According to the macroeconomic analysis branch of Spanish megabank BBVA, Spain’s job growth is “notable” given that 86 percent of the jobs lost during the crisis years have been recovered.

Rafael Doménech, head of the group dubbed BBVA research, told Catalan daily La Vanguardia that at the current growth rate Spain would return to its 2007 pre-crisis level of employment by 2019.

The research group also found that 80 percent of inequality cases in Spain are related to unemployment, adding that job creation is “essential” to guarantee a more inclusive Spanish society with higher living standards.

Doménech also explained how an increase in productivity would lead to a drop in temporary job contracts as full-time positions have been proven to be 15 percent more productive.

Even BBVA Research’s most cautious forecast, which takes into account protectionism and political instability, puts growth for 2018 at 3 percent and 2.5 percent for 2019. 

SEE ALSO: Jobless Spaniards turn noses up 12,000 strawberry picking jobs 

The banking group added that Spain needs to reinforce its fiscal space to face potential recessions in future and improve the sustainability of the welfare state in the face of the country’s aging population.
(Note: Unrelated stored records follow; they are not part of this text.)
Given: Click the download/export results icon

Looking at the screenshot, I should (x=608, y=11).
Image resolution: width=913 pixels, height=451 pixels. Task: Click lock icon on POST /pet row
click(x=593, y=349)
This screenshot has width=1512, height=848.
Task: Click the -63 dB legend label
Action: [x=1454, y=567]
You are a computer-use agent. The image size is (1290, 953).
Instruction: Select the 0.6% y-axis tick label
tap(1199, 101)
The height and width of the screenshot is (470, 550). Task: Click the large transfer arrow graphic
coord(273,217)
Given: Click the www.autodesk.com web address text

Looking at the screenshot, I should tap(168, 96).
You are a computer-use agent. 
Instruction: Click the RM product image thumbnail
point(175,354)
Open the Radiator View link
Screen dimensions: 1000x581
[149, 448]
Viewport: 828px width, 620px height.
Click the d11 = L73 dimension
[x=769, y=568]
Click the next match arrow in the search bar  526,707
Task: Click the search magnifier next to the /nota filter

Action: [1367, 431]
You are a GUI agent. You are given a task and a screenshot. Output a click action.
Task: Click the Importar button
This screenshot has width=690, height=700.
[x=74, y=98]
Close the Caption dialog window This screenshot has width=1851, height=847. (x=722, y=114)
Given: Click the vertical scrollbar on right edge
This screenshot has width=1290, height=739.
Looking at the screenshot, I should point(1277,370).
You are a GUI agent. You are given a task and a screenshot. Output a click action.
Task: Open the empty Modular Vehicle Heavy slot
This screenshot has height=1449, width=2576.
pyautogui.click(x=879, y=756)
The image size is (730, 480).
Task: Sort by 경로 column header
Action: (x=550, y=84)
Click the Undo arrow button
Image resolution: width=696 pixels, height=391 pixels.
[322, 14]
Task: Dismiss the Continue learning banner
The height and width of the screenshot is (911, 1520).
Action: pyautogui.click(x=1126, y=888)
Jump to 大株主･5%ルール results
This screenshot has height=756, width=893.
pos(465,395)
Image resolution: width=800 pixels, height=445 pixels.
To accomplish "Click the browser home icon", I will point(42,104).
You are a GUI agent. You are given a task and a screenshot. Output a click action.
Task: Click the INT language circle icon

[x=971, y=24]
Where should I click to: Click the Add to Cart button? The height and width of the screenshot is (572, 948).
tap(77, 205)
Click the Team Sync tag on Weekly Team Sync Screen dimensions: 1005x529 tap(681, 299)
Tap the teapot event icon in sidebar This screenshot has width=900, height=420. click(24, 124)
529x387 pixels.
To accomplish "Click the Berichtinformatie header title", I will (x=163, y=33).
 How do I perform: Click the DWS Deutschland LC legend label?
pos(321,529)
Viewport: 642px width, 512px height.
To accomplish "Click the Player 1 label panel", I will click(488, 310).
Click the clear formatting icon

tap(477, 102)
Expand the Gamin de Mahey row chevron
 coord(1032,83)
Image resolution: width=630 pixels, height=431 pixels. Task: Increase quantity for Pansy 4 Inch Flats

Spain has seen considerable improvements to its crippling unemployment rate since peaking at 26.3 percent in 2013.

In 2016 the jobless rate had dropped to 19.6 percent and in August 2017 it stood at 17.1 percent. 

But some, including Spanish trade unions reported that the labour market was still suffering the effects of the crisis and austerity measures implemented by Prime Minister Mariano Rajoy's government.

"Jobs are increasingly temporary and in December just four out of every 100 contracts signed were long-term and full-time," UGT said in a statement in January. 

According to Spain’s labour ministry, some 19.6 million temporary contracts were signed last year, up 7.1 percent from 2016, while just 1.9 million long-term contracts were handed out, a 12.6 percent rise.